Why is Sulfide Mining a battle ground for the Lake Superior basin? One reason: Sulfuric Acid. The western U.P. has been targeted by the United States Geologic Survey as having the greatest potential for undiscovered massive sulfide ore deposits. When sulfide rock, ore, or dust comes into contact with two basic earth elements: water and air, it starts creating SULFURIC ACID or battery acid immediately. Any back filling or reclamation activity to close a mine must be monitored for decades to ensure that the mining company has used the right technology, the right mix of neutralizers, the right methodologies to have actually stopped the creation of Sulfuric Acid or Acid Mine Drainage (AMD). Nowhere has anyone stopped AMD from happening.

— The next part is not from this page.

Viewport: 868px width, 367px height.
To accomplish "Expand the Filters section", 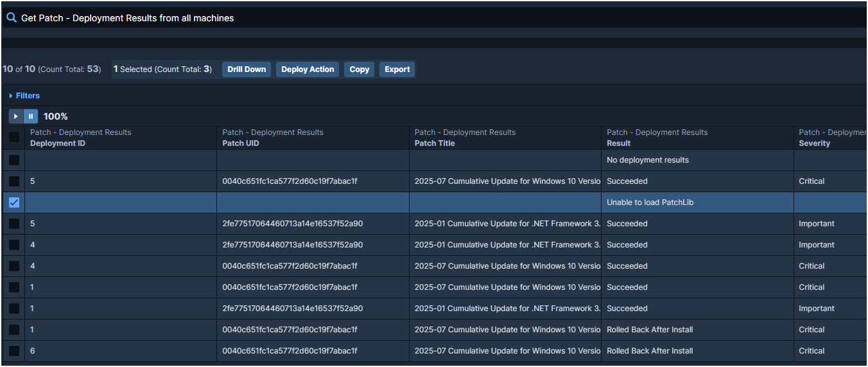I will coord(24,96).
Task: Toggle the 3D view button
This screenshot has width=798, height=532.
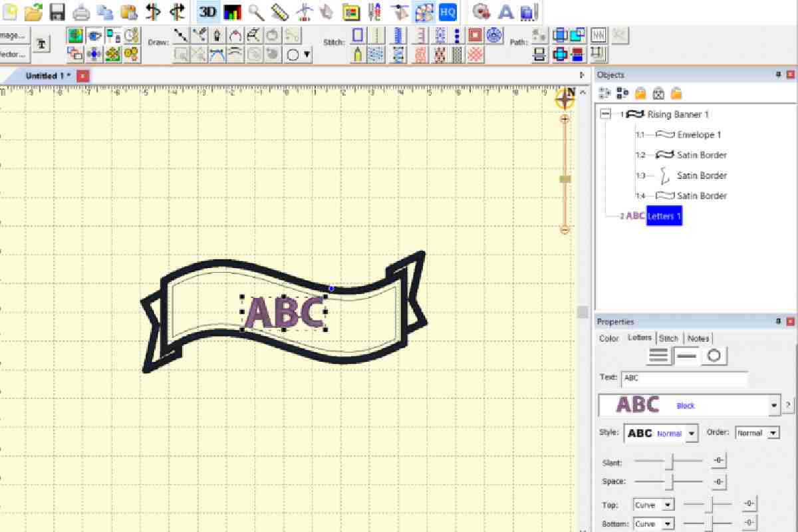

Who is going to fight the battle for the lands,waters, wildlife…and the rights of the people of the State of Michigan to enjoy our natural resources on state and public lands? It often falls to environmental grassroots groups like the Yellow Dog Watershed Preserve, Inc. The resources we would normally use for water monitoring, public outreach, student education programs, landowner interface and education all are now being targeted to pay scientists to perform environmental baseline studies, to develop public outreach material and hold public forums to educate the public, to work within state agencies to promote a fair legislative process, to work with township, county and state officials, and to take calls from people who are asking “What can we do to help to fight this mine?”
The streams, rivers, springs and lakes of this region feed into Lake Superior, our Lake Superior. It is worth more than gold, silver, nickel or any other precious metal. It is Our Water, Our Legacy and Our Responsibility, and it is also our fight. The people of the State of Michigan must understand the issues of Sulfide Mining. This is not a benign mining process that may only inconvenience a few who do not want a mine in their backyard – this is an issue that will affect many, now, and for future generations.